Bakanlık At Gözlüğünü Çıkarmalı
Millî Eğitim Bakanı İsmet Yılmaz her konuşmasına “Atanan her iki öğretmenden biri bizim dönemimizde atandı” diyerek gururla başlıyor. Peki madalyonun öteki yüzünü çevirelim. Mevcut hükumet döneminde 70 bin olan atanamayan öğretmen sayısı 430 bin civarına yükseldi. Yani atanamayan öğretmen sayısı 6 kat artmış durumda. Her konuşmasında eğitimde liyakat ilkesini hatırlatan bakana “ücretli öğretmenlik” uygulamasını soruyoruz? Ön lisans mezunlarının dahi ücretli öğretmenlik adı altında görev yaptığı bir ülkede liyakati neden sorgulamıyoruz? Ayrıca hangi kamu mesleğinin “ücretli” adı altında bir pozisyonu bulunmaktadır? Ücretli polislik, ücretli hakimlik, ücretli kaymakamlık diye bir şey duydunuz mu?


Verilen Sözler Dahi Tutulmaz Oldu
Cumhurbaşkanı Recep Tayyip Erdoğan’ın Mart 2017’de verdiği “Ağustos’tan sonra 10 bin öğretmen daha alınacak” sözünün gerçekleşmesi beklenirken, İsmet Yılmaz bu sözü tümden bir köşeye atarak “2017 yılında başka alım yapmaycağız” açıklamasında bulundu. Kendisi de defalarca bu alımı dile getiren İsmet Yılmaz, hiçbir gerekçe göstermeden “başka alım olmayacak” diyerek kamuoyunda büyük şaşkınlık yarattı.

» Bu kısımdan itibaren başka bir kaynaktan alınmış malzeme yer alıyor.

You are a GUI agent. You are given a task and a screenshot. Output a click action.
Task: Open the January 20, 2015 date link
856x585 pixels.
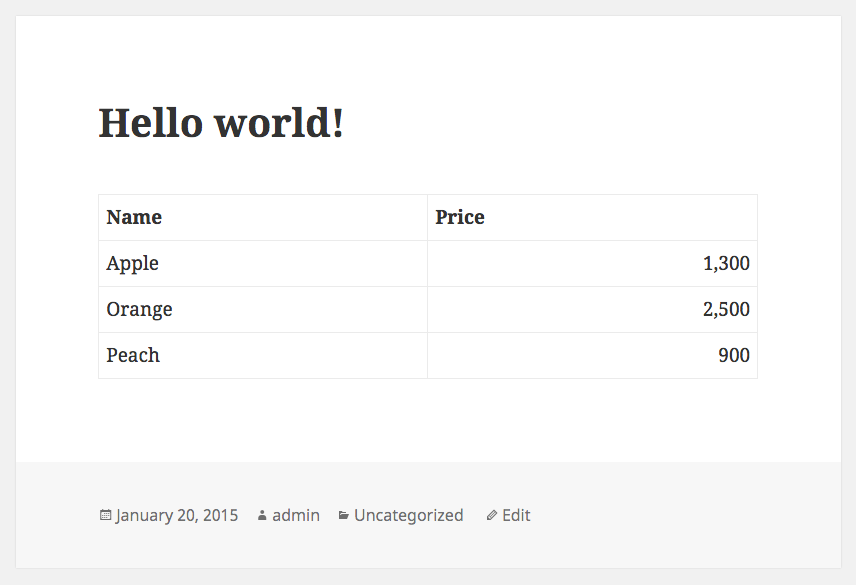pyautogui.click(x=177, y=515)
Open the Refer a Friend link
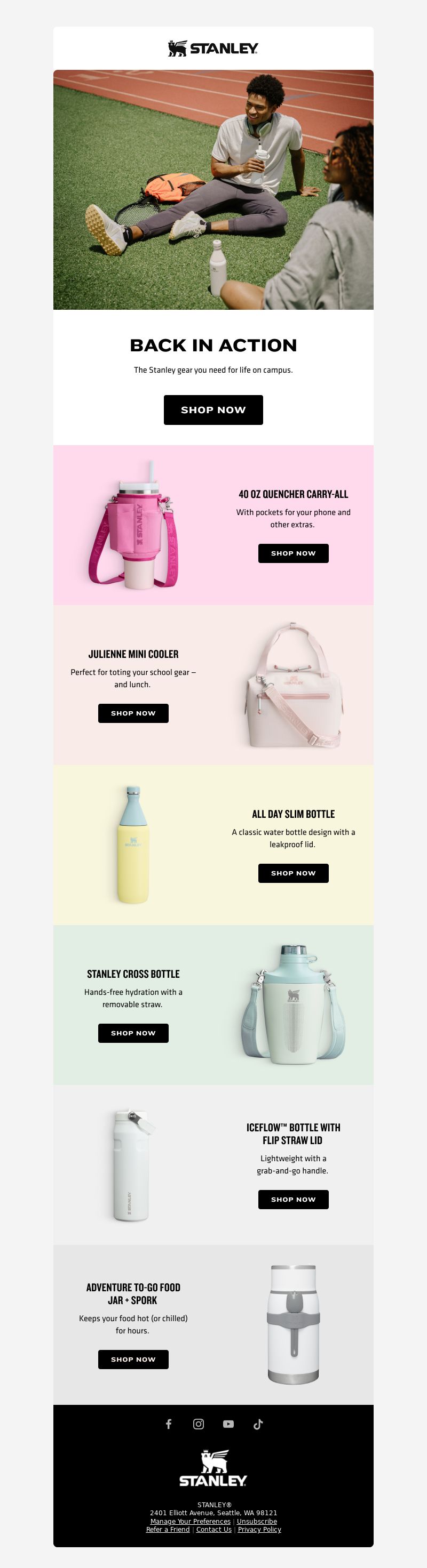This screenshot has width=427, height=1568. tap(168, 1529)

Seçmen Yanlışın Hesabını Sorar
Cumhurbaşkanı Recep Tayyip Erdoğan tüm bu yaşananları görmelidir. Nitekim 2019’daki seçimlere odaklanan Erdoğan, bakanlıklara zaman zaman uyarılarda bulunuyor. Yanlış adımların seçim zamanı gelince halk tarafından hesabının sorulacağının farkında olan Erdoğan’a eğitim alanındaki yanlışlar anlatılmalıdır. MEB atama bekleyen öğretmenlere umursamaz davranarak iletişim kanallarını kapatmış durumdadır.
Cumhurbaşkanının vermiş olduğu 10 bin atama sözü bir an önce hayata geçirilmelidir.